There are pressure gauges doing the rounds (or buy one) that can fit to the filter basket (well, they can on a Gaggia Classic anyway as the spout unscrews off) and then the pressure can be tested. Unfortunately I don't know if the portafilter can have a gauge fitted - but it's a thought.


----------



## Batian (Oct 23, 2017)

If you can hold your horses for a while you will find the big boys like Lakeland and Harts of Stur will have a special offer/sale on sometime soon. They do so several times a year. Then having done your research (and bought the wig!) you will be ready to move.

The advantage of the two named sellers (and poss others) is that they have extended guarantees over the makers own, and a very good customer service department.


----------



## joey24dirt (Jan 28, 2017)

I fit a gauge to my DTP and after the first few shots, I haven't really looked at it again. There hasn't been the need to as its tasting good so I'm just sticking to what I'm doing


----------



## 4085 (Nov 23, 2012)

I believe BB will be stocking Lelit very soon


----------



## pgarrish (May 20, 2017)

if you really cannot wait and are set on new, the really basic delonghi (about £100 in tesco/argos etc) can be made unpressurised without any tools (make sure it is the BASKET that has the rubber ring/plastic disc inside and the gizmo for crema screwed under it, and NOT the portafilter). Or you can get a proper basket for £8 (albeit you need to fettle that with pliers a bit apparently)
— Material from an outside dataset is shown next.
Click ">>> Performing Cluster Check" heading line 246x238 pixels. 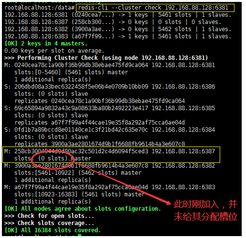(x=106, y=58)

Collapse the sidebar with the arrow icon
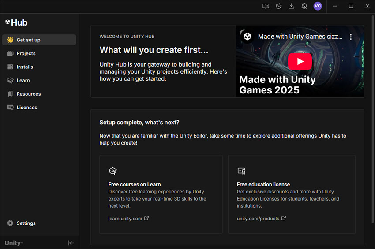(x=71, y=243)
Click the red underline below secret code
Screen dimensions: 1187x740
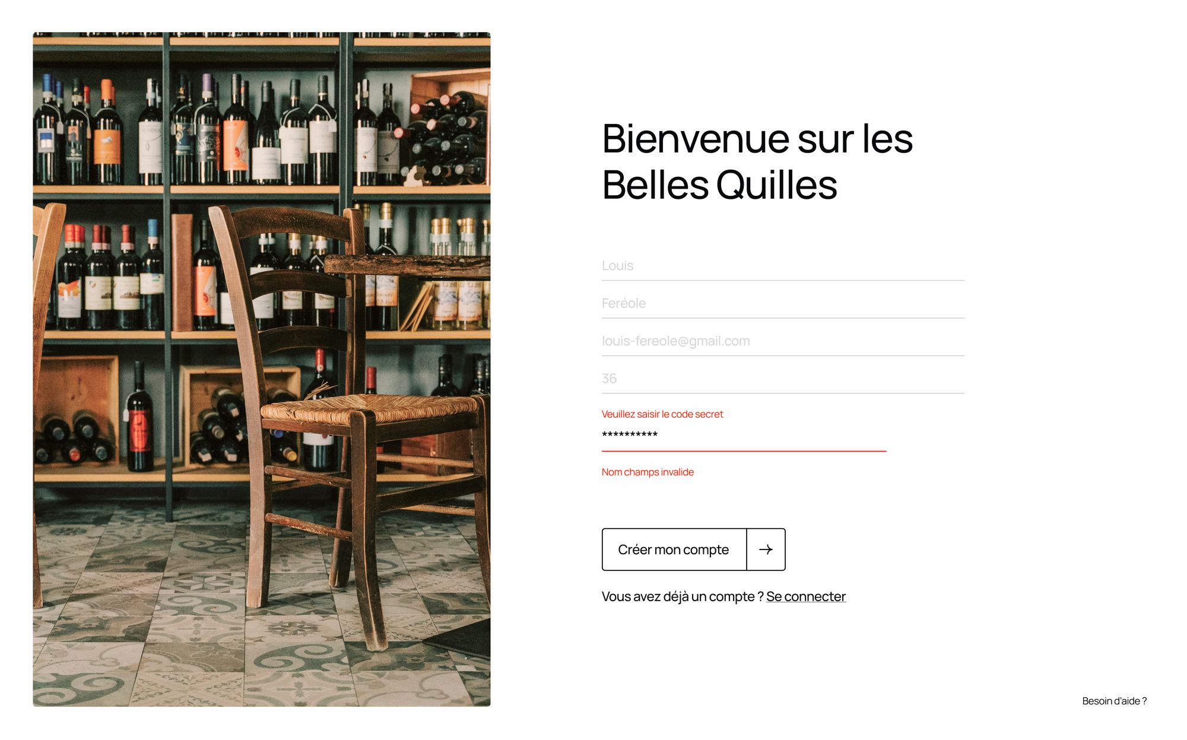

Paired with a decent grinder you can get up and running then replace the machine when you have topped your budget up. Whilst it's not going to win any awards, you wont have invested much if you change your mind, you can spend the money on the important bit (grinder) and there is no DIY involved in converting it so you could restore it after and get half your money back towards your next machine, it is tiny and you'll have to do it all yourself, so you're not cheating. Its the setup I have just now and the coffee aint bad at all, for the money it's cracking.


----------



## pgarrish (May 20, 2017)

dfk41 said:


> I believe BB will be stocking Lelit very soon


They stock a couple of models, but they dont carry the Anna (PL41 range) as they have the Rancilio Silvia and view that as the more established alternative. I did ask BB if they would supply a PL41 but they didn't reply.


----------



## Mrboots2u (May 10, 2013)

Adjsuable pid and gauge are overrated for entry level machines.

You need a stable temp , not particularly one you can adjust .....

I know the Yanks are all about dialling in espresso by temp , but IMHO its the last adjustment you need to make .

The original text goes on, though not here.